A primeira vez que ouvi a expressão “cirurgia de troca de sexo” foi nos anos 1970, quando fiquei sabendo que o respeitado autor James Morris tinha passado por essa operação e seria conhecido daquele momento em diante como Jan Morris. Mais tarde, Morris escreveu uma autobiografia, que começa com a sentença: “Eu devia ter 3 ou talvez 4 anos quando me dei conta de que tinha nascido no corpo errado e deveria na realidade ser menina”. Ele tinha mais de 40 anos quando se submeteu à cirurgia para converter-se na mulher que já tinha certeza ser.
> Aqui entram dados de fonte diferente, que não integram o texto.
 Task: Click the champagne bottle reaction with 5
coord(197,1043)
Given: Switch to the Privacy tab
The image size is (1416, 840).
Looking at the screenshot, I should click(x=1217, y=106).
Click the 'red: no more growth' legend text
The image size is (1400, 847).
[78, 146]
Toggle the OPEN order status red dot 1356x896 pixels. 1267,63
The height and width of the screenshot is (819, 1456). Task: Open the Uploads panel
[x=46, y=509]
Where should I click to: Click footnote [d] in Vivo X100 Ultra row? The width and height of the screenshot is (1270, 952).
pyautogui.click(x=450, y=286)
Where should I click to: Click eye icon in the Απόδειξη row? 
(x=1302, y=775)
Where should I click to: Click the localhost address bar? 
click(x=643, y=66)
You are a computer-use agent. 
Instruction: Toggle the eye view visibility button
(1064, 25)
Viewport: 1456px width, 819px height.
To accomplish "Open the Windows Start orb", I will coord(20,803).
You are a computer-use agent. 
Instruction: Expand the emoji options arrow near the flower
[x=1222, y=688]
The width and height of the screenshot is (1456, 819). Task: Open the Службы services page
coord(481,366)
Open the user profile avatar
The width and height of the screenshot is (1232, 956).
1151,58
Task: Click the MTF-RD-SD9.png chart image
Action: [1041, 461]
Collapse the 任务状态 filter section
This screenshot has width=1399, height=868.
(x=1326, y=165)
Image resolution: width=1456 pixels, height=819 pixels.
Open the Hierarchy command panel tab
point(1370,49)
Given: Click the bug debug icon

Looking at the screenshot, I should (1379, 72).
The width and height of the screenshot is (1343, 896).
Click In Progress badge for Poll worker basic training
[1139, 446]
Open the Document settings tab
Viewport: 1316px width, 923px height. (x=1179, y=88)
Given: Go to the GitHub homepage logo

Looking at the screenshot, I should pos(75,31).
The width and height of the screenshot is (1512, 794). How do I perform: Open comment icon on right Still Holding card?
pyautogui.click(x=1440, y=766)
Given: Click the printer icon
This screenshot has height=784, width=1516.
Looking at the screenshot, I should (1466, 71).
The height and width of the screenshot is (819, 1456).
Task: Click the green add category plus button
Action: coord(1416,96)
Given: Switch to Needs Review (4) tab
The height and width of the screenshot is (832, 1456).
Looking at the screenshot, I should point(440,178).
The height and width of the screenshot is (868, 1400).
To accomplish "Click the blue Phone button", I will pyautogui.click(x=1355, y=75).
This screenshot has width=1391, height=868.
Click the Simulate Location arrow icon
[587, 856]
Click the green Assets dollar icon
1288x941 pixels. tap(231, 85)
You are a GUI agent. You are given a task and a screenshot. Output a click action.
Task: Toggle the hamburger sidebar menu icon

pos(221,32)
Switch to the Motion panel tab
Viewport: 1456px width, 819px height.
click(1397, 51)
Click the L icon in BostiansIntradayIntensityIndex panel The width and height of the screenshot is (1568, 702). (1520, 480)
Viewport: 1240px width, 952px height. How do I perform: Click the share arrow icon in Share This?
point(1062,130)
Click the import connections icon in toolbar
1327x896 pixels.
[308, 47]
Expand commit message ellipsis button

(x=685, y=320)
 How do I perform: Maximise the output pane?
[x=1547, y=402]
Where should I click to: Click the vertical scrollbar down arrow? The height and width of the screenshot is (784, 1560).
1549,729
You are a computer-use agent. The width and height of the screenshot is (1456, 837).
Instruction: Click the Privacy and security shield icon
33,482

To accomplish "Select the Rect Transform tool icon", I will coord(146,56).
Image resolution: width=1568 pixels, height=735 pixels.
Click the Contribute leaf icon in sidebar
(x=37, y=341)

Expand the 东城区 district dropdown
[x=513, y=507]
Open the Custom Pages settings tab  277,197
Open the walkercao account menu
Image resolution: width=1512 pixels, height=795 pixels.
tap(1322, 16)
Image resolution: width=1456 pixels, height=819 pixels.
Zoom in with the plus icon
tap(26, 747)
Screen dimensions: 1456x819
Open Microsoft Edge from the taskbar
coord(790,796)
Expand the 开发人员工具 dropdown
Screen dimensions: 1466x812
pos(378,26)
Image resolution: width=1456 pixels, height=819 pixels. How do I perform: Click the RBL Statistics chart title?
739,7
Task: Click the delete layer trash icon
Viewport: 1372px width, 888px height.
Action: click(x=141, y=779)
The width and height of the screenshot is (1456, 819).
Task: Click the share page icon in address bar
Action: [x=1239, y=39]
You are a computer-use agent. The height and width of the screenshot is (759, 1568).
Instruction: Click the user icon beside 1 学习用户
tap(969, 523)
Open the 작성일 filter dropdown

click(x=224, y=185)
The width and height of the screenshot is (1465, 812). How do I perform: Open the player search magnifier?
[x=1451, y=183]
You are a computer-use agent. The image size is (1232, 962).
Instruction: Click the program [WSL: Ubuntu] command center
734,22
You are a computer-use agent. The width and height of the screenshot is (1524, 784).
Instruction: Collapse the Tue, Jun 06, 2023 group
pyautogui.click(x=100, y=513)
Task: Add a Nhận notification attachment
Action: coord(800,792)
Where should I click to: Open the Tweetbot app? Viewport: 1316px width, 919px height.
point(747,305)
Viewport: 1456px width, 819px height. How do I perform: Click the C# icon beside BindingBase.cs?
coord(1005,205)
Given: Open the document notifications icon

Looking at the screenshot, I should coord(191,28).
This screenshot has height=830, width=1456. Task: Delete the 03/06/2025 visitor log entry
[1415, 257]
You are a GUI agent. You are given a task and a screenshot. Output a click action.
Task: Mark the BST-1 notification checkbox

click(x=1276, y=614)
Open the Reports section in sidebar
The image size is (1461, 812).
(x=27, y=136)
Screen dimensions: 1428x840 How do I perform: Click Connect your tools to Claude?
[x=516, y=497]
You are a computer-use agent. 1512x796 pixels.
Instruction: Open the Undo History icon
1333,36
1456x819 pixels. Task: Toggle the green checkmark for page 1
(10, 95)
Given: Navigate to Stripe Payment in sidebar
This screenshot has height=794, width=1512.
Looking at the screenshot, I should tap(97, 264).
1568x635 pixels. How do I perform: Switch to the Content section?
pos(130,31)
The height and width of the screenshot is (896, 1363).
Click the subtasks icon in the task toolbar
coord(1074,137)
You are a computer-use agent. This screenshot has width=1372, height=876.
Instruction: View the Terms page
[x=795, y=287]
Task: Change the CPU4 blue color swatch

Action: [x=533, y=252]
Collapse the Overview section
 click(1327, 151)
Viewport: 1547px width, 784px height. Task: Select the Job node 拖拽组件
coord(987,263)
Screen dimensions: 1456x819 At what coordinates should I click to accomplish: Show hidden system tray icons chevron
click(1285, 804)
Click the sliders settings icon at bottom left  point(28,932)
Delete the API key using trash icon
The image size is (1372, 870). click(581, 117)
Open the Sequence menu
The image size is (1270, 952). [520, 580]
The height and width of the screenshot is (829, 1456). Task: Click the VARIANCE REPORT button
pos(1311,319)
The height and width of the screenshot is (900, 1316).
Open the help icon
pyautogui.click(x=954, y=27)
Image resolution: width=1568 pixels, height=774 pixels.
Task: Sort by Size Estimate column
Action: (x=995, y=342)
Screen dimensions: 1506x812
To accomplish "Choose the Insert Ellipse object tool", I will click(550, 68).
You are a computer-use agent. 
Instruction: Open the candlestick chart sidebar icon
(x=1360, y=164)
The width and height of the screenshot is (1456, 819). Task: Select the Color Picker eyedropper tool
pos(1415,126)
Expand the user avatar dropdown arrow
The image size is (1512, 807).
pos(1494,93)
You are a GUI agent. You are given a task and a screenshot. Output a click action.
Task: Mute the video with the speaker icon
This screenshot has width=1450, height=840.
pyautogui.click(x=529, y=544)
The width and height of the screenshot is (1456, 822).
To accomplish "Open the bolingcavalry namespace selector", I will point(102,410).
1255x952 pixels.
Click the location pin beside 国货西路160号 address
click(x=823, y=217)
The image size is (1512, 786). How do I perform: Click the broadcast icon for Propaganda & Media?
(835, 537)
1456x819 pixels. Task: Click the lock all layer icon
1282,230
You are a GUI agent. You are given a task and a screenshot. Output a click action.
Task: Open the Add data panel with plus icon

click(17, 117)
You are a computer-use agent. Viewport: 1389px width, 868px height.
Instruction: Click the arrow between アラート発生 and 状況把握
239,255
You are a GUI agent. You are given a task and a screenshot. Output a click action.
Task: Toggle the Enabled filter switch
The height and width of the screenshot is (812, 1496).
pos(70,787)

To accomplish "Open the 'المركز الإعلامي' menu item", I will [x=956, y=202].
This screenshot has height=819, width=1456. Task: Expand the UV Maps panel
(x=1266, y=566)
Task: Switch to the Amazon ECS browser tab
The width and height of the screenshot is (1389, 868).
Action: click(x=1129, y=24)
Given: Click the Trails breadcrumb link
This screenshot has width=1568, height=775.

Mas será que Jan Morris (que hoje tem mais de 90 anos) foi mulher, realmente, em algum momento da vida? E foi sequer possível que James Morris tivesse “nascido no corpo errado”? Hoje, quando o número de pessoas como Jan Morris se multiplica e um movimento ideológico transgênero começa a impor mudanças nas leis e políticas públicas, mais e mais pessoas dizem “sim, é claro” em resposta a essas duas perguntas. Na realidade, a resposta às duas perguntas foi, é e sempre será “não”. Mas, por mais que seja dito com gentileza e compaixão, esse “não” não é apenas rejeitado hoje em dia, como pode ser uma coisa perigosa de se dizer.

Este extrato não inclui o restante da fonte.